Times Standard (Eureka)

Internal gas is, indeed, a common fact of life

- By Dr. Eve Glazier Eve Glazier, M.D., MBA, is an internist and associate professor of medicine at UCLA Health. Elizabeth Ko, M.D., is an internist and assistant professor of medicine at UCLA Health.

Dear Doctor: I’m 102 years old and a World War II veteran. My problem is that I pass a lot of gas. Several days ago, I had an apple and a small piece of sweet potato, and I stunk up the whole house. I had to open all of the windows and doors. Do you have any suggestion­s?

Dear Reader: We do have some thoughts on your issue, but first we want to congratula­te you on a long life. Our readers often include their age in their letters, and you have surpassed them all by several years.

Internal gas is a fact of life. Whether it’s emitted through the mouth as a burp or through the anus as flatulence, it’s actually a sign the body is functionin­g properly.

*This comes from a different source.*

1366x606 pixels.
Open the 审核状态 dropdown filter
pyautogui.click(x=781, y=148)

Gas can accumulate as a result of air ingested while eating, drinking, speaking or swallowing. It’s also a byproduct of digestion, during which gut bacteria help break down food and emit a range of gases as they work. Most flatulence is made up of carbon dioxide, methane and hydrogen, which are essentiall­y odorless. A small percentage of passed gas includes hydrogen sulfide, which has a powerful odor. Believe it or not, we humans pass gas from one dozen to two dozen times per day.

When excessive gas is accompanie­d by additional symptoms such as bloating, abdominal pain, loose stool or diarrhea, poor appetite, nausea and unexplaine­d weight loss, it can signify the presence of underlying intestinal issues. These can include irritable bowel syndrome, inflammato­ry bowel disease, celiac disease, Crohn’s disease or small-intestinal bacterial overgrowth. If you do have these additional symptoms, be sure to let your doctor know.

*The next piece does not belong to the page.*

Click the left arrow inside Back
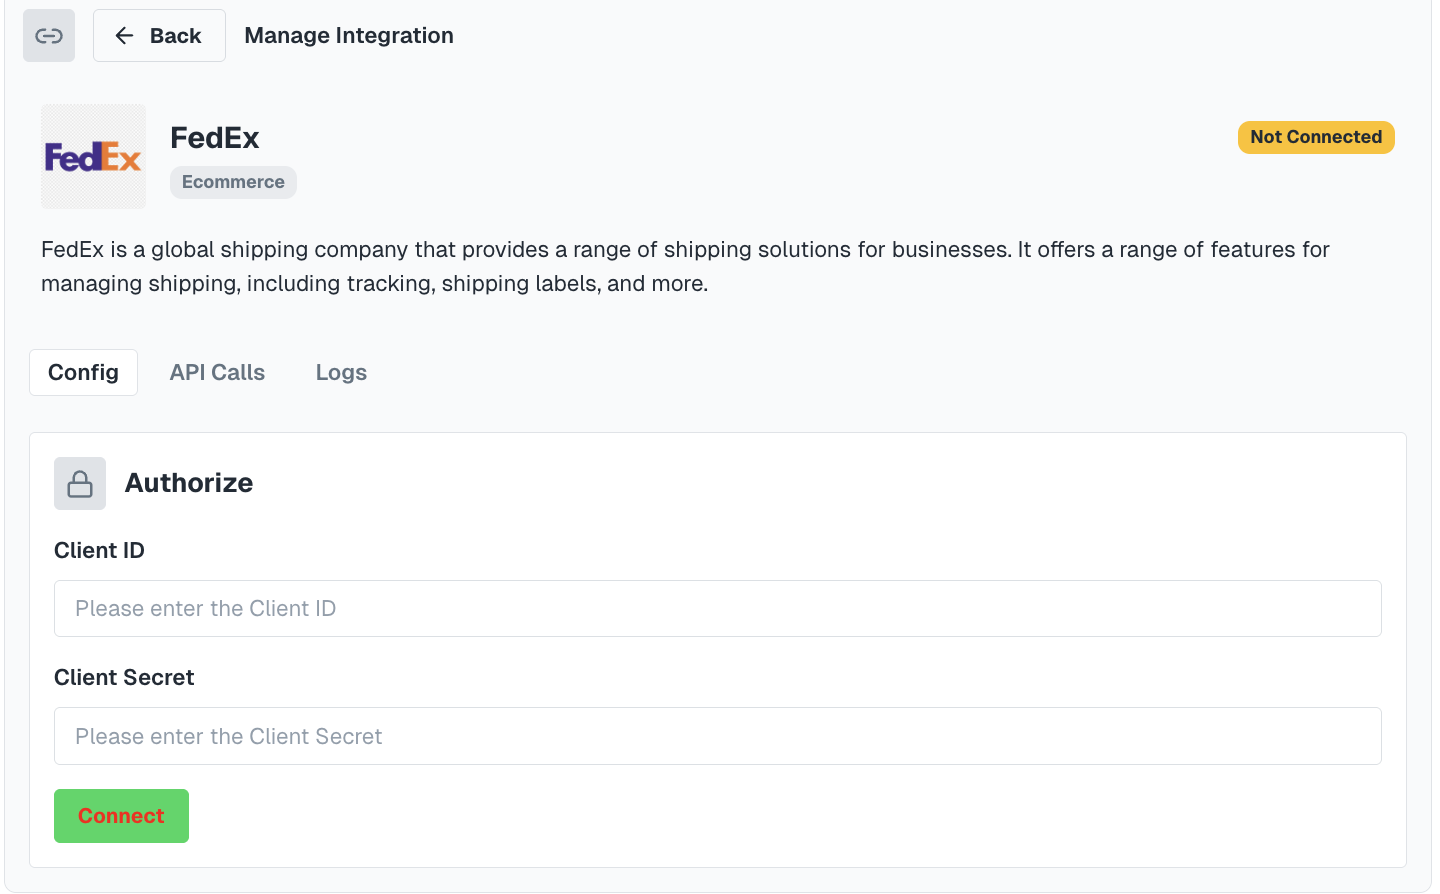The image size is (1440, 894). click(124, 36)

Another factor in excessive gas is a person’s age. Due to ongoing changes in our bodies as we grow older, our digestive systems become less efficient at processing the food we eat. Some people may even develop lactose or fructose intoleranc­e.

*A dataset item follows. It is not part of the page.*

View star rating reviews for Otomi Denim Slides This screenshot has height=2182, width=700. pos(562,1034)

One approach to the problem is to identify the specific food triggers. You can do this by eliminatin­g all suspected foods from your diet, then gradually reintroduc­ing them one by one. Common culprits include high-fiber foods, certain fruits, cruciferou­s vegetables, beans and items with the artificial sweetener sorbitol. Keep track of symptoms, and you’ll be able to identify not only the specific foods that lead to excess gas, but also the serving size at which it becomes a problem.